▸ **Instructions to follow**: From the first line to the last, transcribe the data exactly and skip the pictures.

Collected data
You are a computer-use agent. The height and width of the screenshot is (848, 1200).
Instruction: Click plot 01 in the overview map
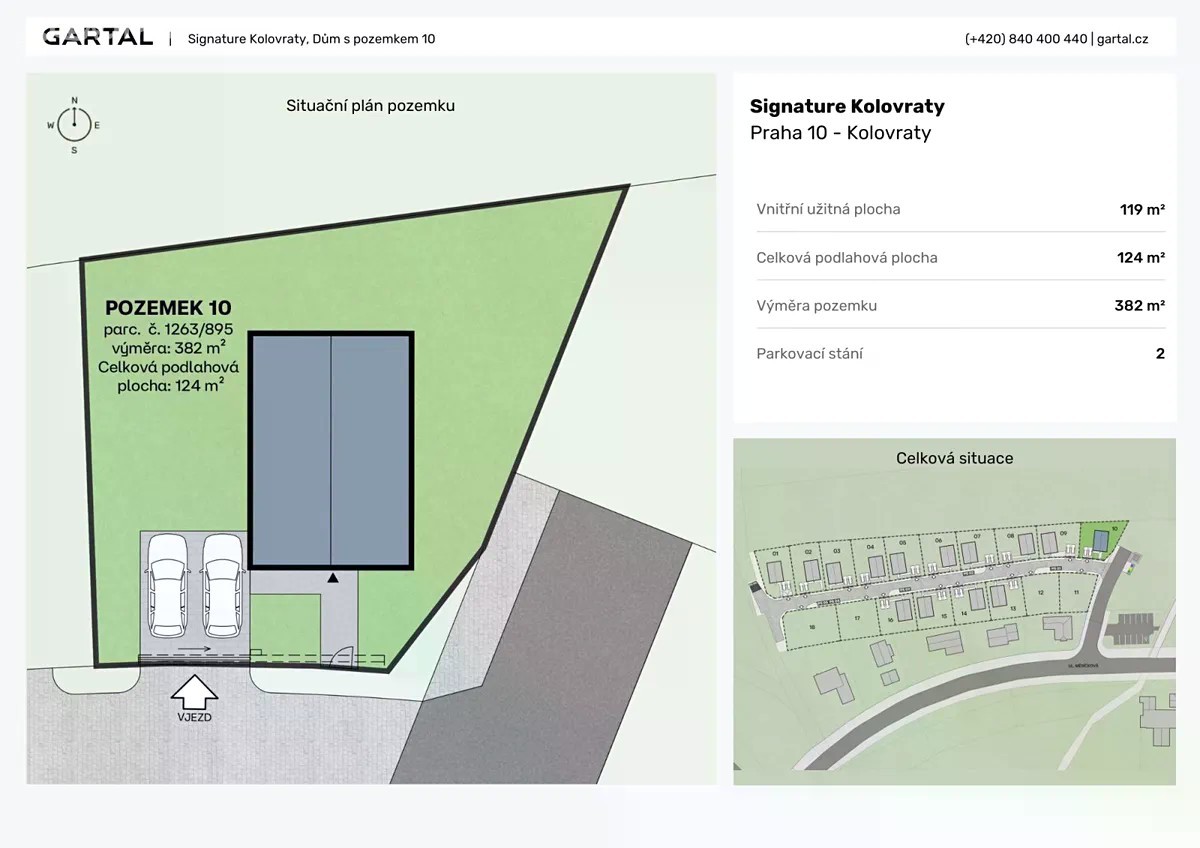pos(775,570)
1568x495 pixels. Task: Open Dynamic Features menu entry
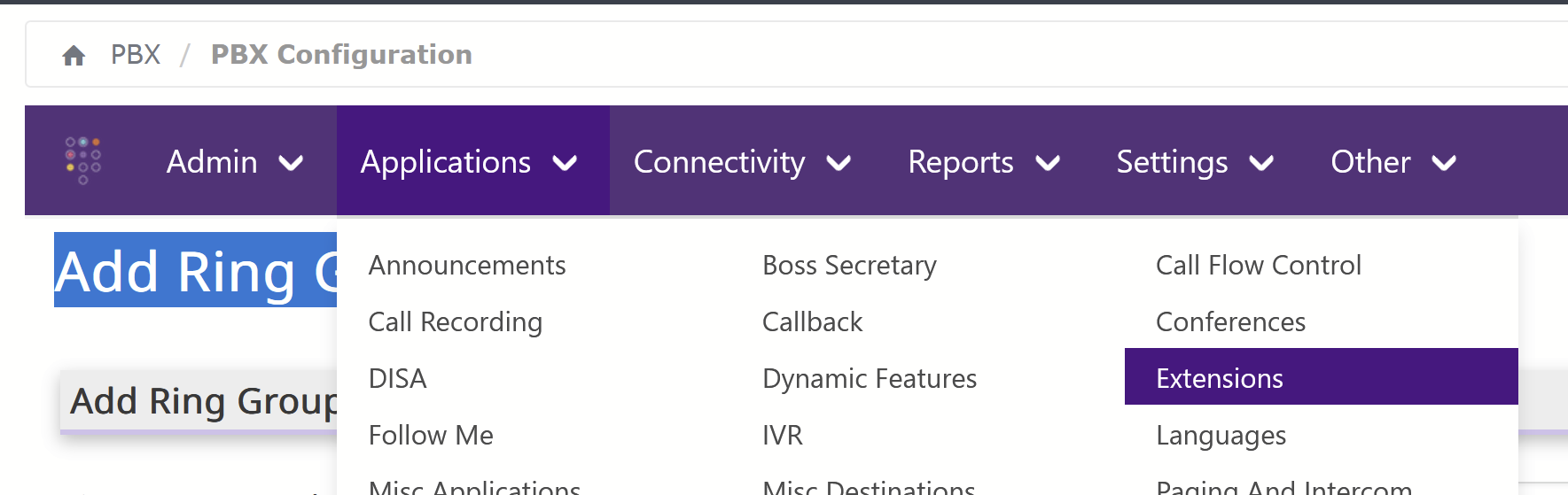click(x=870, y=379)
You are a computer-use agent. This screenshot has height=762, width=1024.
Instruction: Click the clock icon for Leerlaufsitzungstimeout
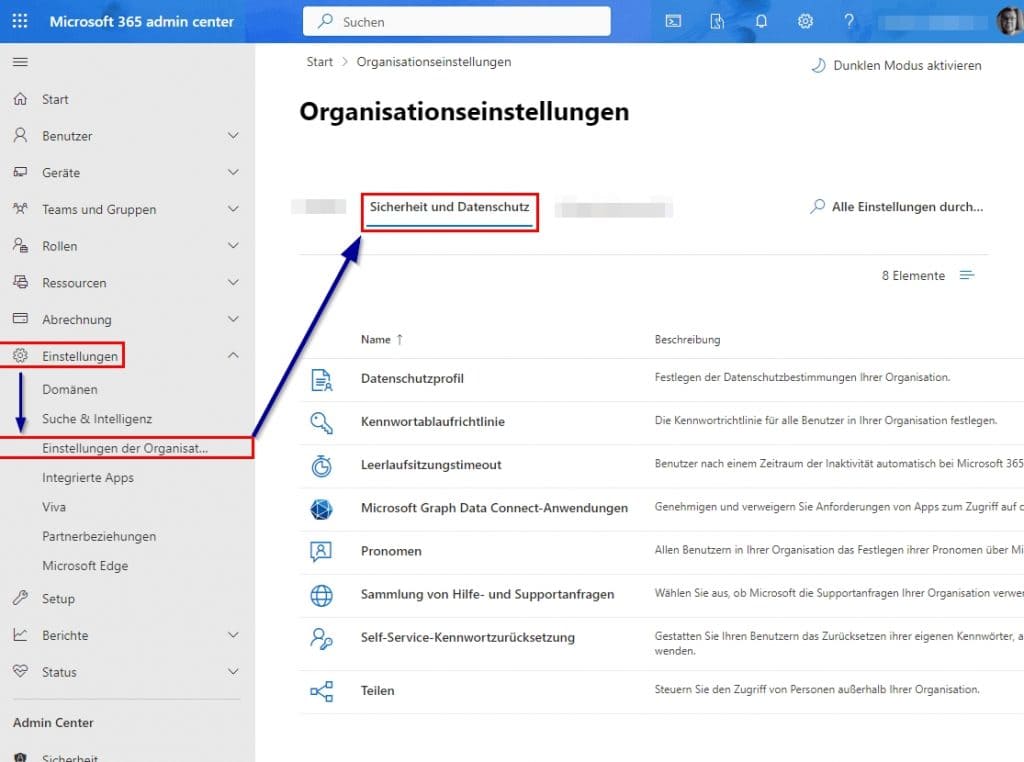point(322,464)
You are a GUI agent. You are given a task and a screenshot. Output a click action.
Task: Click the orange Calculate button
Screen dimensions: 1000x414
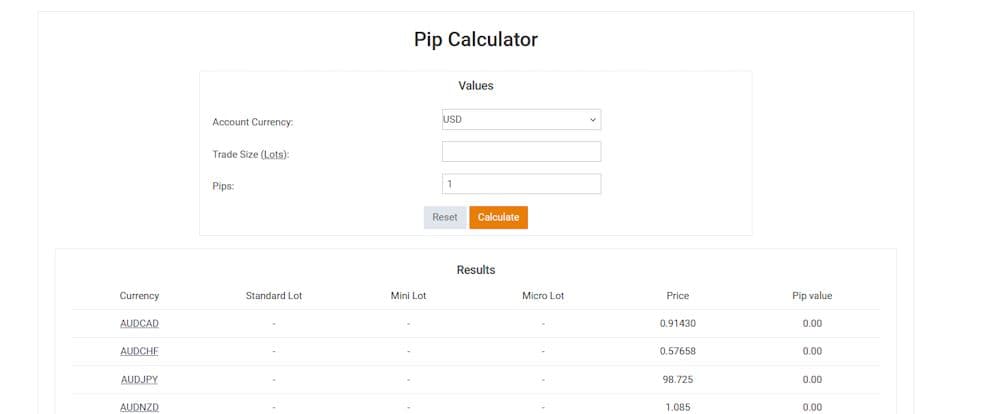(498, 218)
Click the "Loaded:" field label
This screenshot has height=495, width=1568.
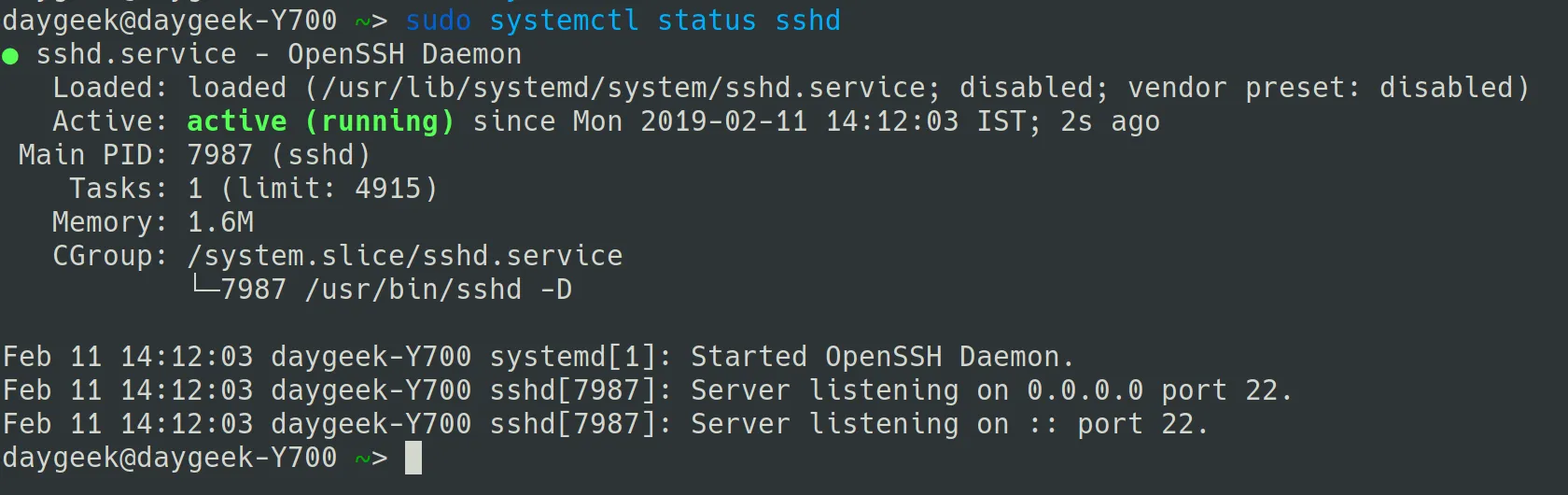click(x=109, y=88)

▸ **Answer section**:
You are a computer-use agent. The height and width of the screenshot is (848, 1200).
Instruction: Click plot 01 in the overview map
pos(775,570)
1568x495 pixels. Task: Open Dynamic Features menu entry
click(x=870, y=379)
You are a computer-use agent. This screenshot has height=762, width=1024.
Instruction: Click the clock icon for Leerlaufsitzungstimeout
point(322,464)
You are a GUI agent. You are given a task and a screenshot. Output a click action.
Task: Click the orange Calculate button
Screen dimensions: 1000x414
(498, 218)
Click the "Loaded:" field label
This screenshot has height=495, width=1568.
click(x=109, y=88)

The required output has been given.